To say that I reached this week being exhausted is an understatement. Yesterday was all about sleeping, and not depression sleeping but “I cannot function oh my god” sleep. I woke up after ten hours to go grocery shopping, and then came home and slept for another four. I feel mostly human again, which is good, because my brain went to all sorts of fun places while I was exhausted (more on that later) but the upside to this is being reminded that I need to be more selective, more discerning even, where I put my energy. I love writing, I love writing on this blog — but there’s a very particular sort of writing I want to be doing on this blog . . . and the 30 Days of Devotion is not it. Certainly not at that pace. I don’t know if I’ll pick it back up or not, but wanting there to be one that centers on Poseidon is not enough of a reason, and I should have known that out of the gate when I didn’t care about the answers. “How was He X in antiquity?” Blah, boring. If you want to know (and I’ve wanted to know!) go and research. The topic isn’t boring for me to read, but it’s so boring for me to write about because it’s the now that interests me, and it’s the now that I want to talk about and read about.

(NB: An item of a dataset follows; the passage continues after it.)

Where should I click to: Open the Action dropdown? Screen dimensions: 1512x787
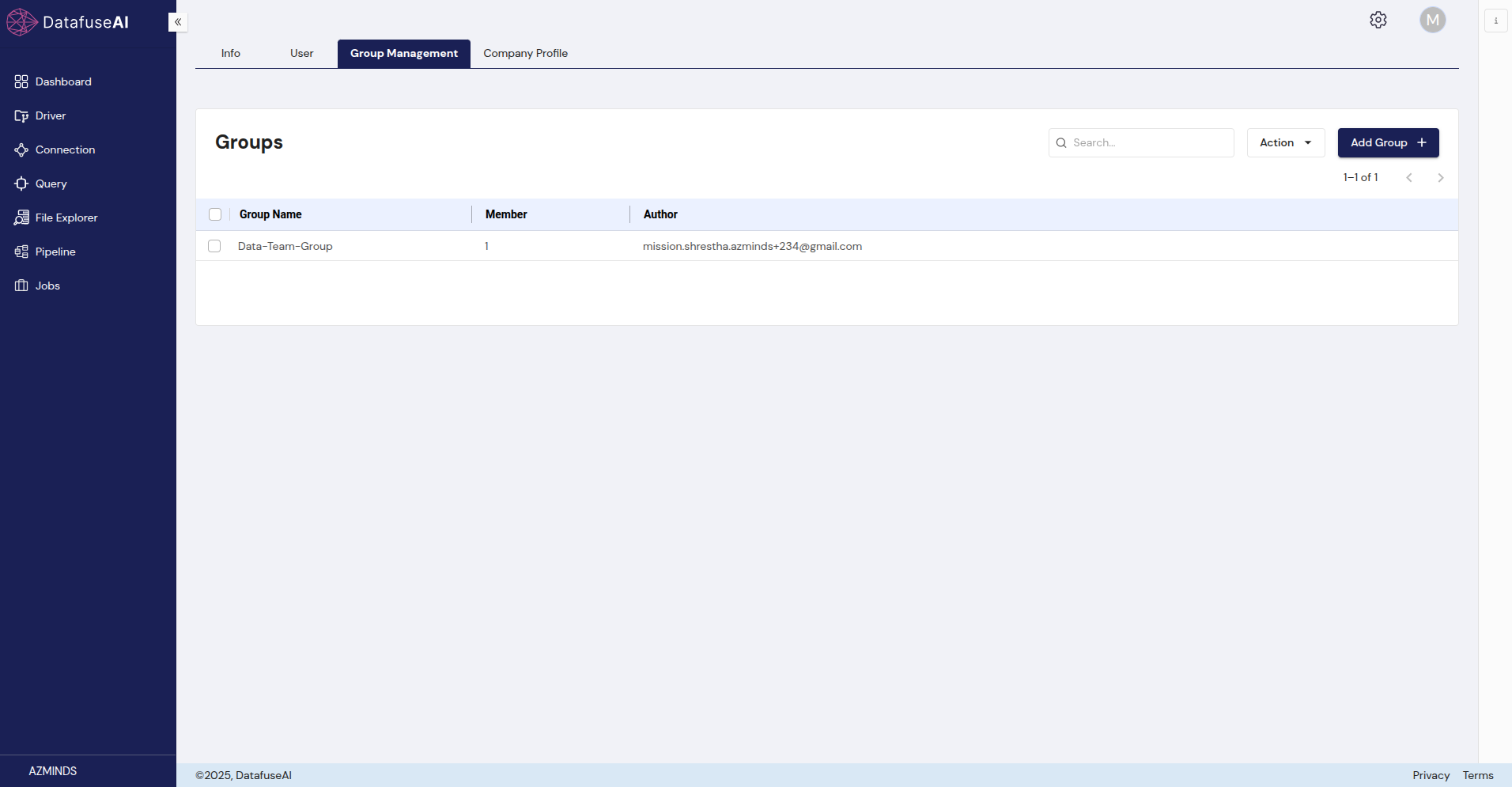coord(1284,142)
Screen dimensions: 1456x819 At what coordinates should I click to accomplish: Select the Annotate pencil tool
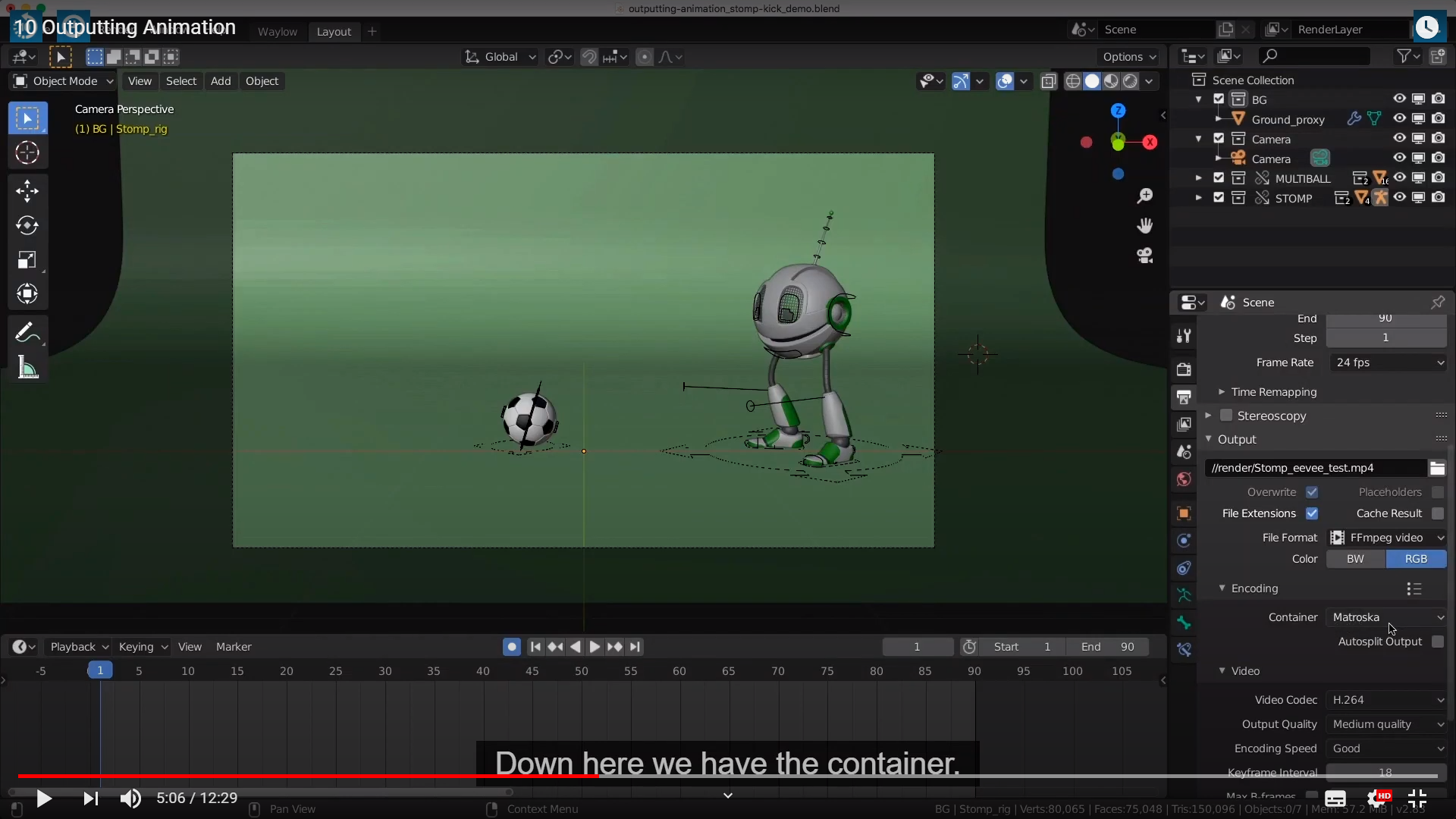click(27, 333)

I’m not saying studying the past cultus is a waste of time. I’m not saying that studying the cultures that worshiped Poseidon is a waste of time — but my devotion to Him is not, has not ever been, and will not be, rooted in that place and time. My devotion to Him is rooted in Poseidon. My devotion to Him is rooted wherever He decides its rooted, and when I allow myself to tangle myself up in these other things . . . it never goes well. Suddenly I’m entertaining doubts that I laid to rest over a decade ago. Which I’m going to write more about because Keeping It Real is a big deal to me, and I don’t pretend I have my shit together.
I may use some of the topics as fodder in the future, but for now, I’m setting it aside. I’ve got these couple of novels to finish, and more heartfelt things to write about.